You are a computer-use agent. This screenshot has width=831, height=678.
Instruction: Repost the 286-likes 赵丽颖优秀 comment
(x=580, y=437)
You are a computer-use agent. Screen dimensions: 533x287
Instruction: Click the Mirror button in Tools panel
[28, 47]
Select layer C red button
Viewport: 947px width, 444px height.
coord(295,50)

━━━━━━━━━━

WHAT IS BEING ASKED:
Copy exactly. Start at the line containing "You are a computer-use agent. Screen" and continue through the last line of the records.

RESPONSE TO THE TASK:
You are a computer-use agent. Screen dimensions: 533x287
Instruction: Click the Mirror button in Tools panel
[28, 47]
Select layer C red button
Viewport: 947px width, 444px height.
coord(295,50)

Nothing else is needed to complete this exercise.